Il faut que les militants d’avant-garde relèvent le défi. Il faut partout, notamment sur les lieux de travail et dans les syndicats, discuter des revendications ouvrières. Nous soumettons nos propositions à la discussion. Elles précisent et complètent ce qui est prévu par le NFP :

 

Nous savons très bien que les milliardaires et leurs larbins ne cèderont jamais cela de leur plein gré. Pour gagner, il faut assurément poursuivre la mobilisation. Ils ne cèderont que lorsqu’ils auront peur de tout perdre.

Le résultat de cette élection est aussi, au plan international, une victoire pour les palestiniens et les ukrainiens.
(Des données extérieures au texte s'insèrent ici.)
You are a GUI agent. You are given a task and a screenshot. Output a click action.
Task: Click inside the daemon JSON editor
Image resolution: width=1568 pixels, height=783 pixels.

Pour commencer, la France va reconnaître l’existence d’un Etat palestinien.

En ce qui concerne l’Ukraine, Poutine, Orban (premier ministre de Hongrie) et Trump (futur président des USA) comptaient sur une victoire du RN pour bloquer toutes les aides à l’Ukraine et la contraindre à abandonner tout ou partie des territoires en cours de russification par la dictature de Poutine. Il faut se féliciter que Gentillet, l’un des agents de Poutine au sein du RN, ait été battu. La défaite du RN est un soulagement pour les Ukrainiens.
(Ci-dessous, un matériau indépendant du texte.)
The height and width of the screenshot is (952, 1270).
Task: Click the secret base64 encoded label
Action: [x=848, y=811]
Le mouvement ouvrier international vient de remporter une victoire. Nous voyons clairement ce que doit être la politique d’une Avant-Garde révolutionnaire. Cela doit être un point d’appui pour la construction d’une organisation internationale révolutionnaire. Il faut reprendre le combat de Marx, de Lenine, de Trotsky.

Pour la convocation d’une conférence européenne pour une internationale révolutionnaire.

Pour l’AGIMO, Jean Dugenêt, le 8 juillet 2024.